Books1201 (63k image)
ドナルド・キーンの作家論はもちろん日本の近代文学史に基づいた正当のもので、納得、目からうろこの連続でもある訳だけど、嵐山光三郎による「文人暴食」(マガジンハウス)は明治以降の文人、作家たちを彼らの食生活や嗜好を通して見ることによって、作品から見る作家たちとはまた違った姿が見えてきてとても興味深いものがあります。
例えば、小泉八雲や折口信夫、横光利一などの食生活や好物なんて考えても見ませんでしたね。
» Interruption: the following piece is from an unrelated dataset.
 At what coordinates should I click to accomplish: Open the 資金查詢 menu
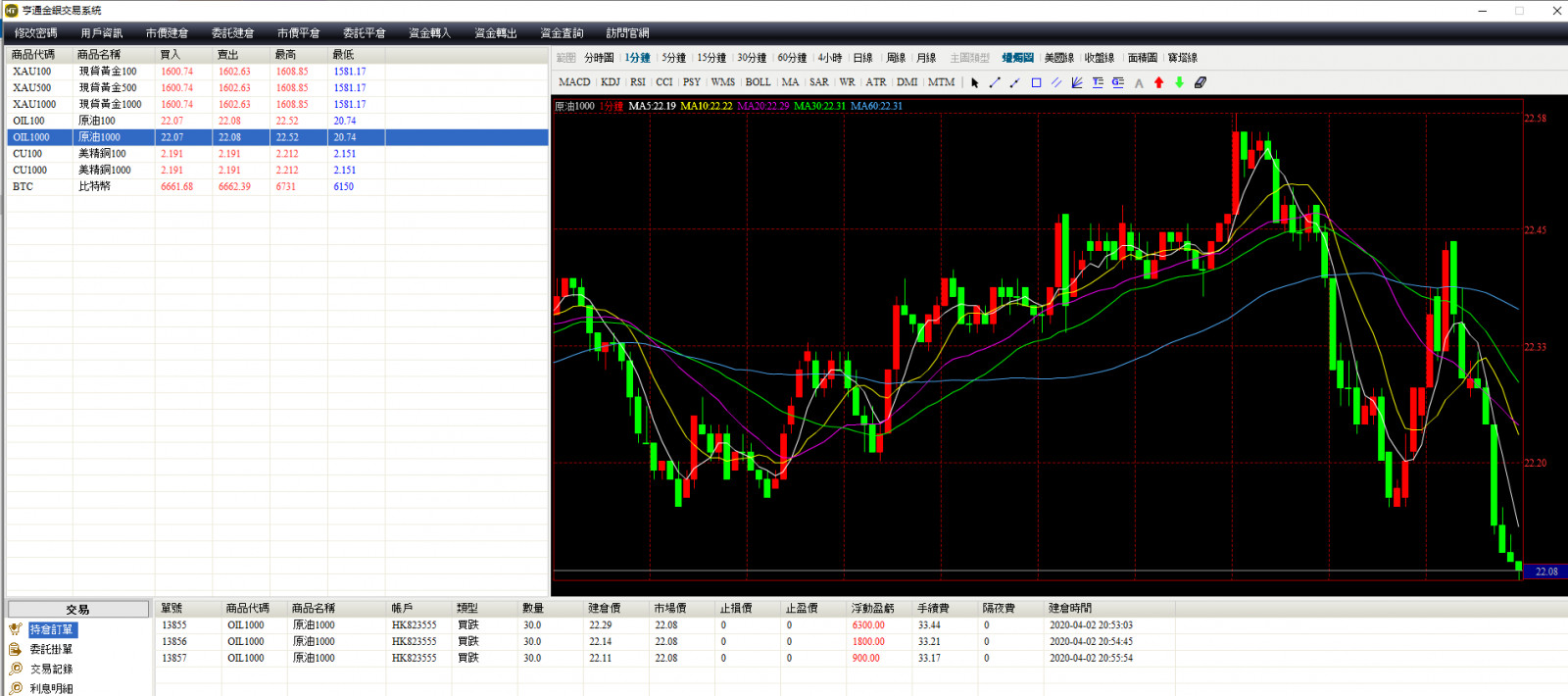click(x=562, y=33)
この本を面白がって読んでいたら、今朝の朝日新聞の読書欄に「食通小説の記号学」(真鍋正宏、 双文社出版)という本が紹介されていて、無性に内容を覗いて見たくなっています。 (食通小説? そんなもん有るの?)

食い物の味について書いている作家は多いけど、これは文章の練習、表現力の訓練でもあるらしく、旨いものがどんな風に旨かったかを正確に読者に伝えるためには極めて高度な感性と技術が必要らしい。
自分の本棚に目をやると、自分でも嫌になるほど食い物に関する本が積んであります。 200〜300冊はありそうです。 私の手元にさえこれだけの本なんですから「食」に関係した本の種類たるや小説の次くらいに多いのかも知れません。 それだけ人は食うことに興味を持っているということなんでしょう。
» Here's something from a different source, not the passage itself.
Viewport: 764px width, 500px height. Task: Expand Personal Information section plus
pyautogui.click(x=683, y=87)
でも、読んでいて面白くてしかも食欲をそそられる本は少ないですね。
人それぞれの好みもあるだろうけど、池波正太郎の書くものはあまり面白くもないし旨そうにも感じません。 吉田健一、丸谷才一などの書くものはとても美味しそうなんだけど、中でも開高健の食い物話は食欲をそそります。 開高健が書くとどんなゲテモノでも食って見てもいいような気になります。
文豪谷崎も食い物については色々と書いているようだけど、意外に食欲をそそりません。 彼の場合は関西の食い物にこだわっている面があるので、どうやら東北出身の私とは嗜好や趣味が合わないんでしょうね。 谷崎だって東京生まれの東京育ちなんだから本当は関東の食い物が口に合っていたんじゃないかなあ。
もっとも、東京では谷崎に奥さんを盗られた(と言うのは私の記憶違いで、全く逆です。)佐藤春夫が秋刀魚を食いながら泣いてるし、「食味で見れば関西は上国、関東は下国」なんてことを言いたくなる気持ちも分かります。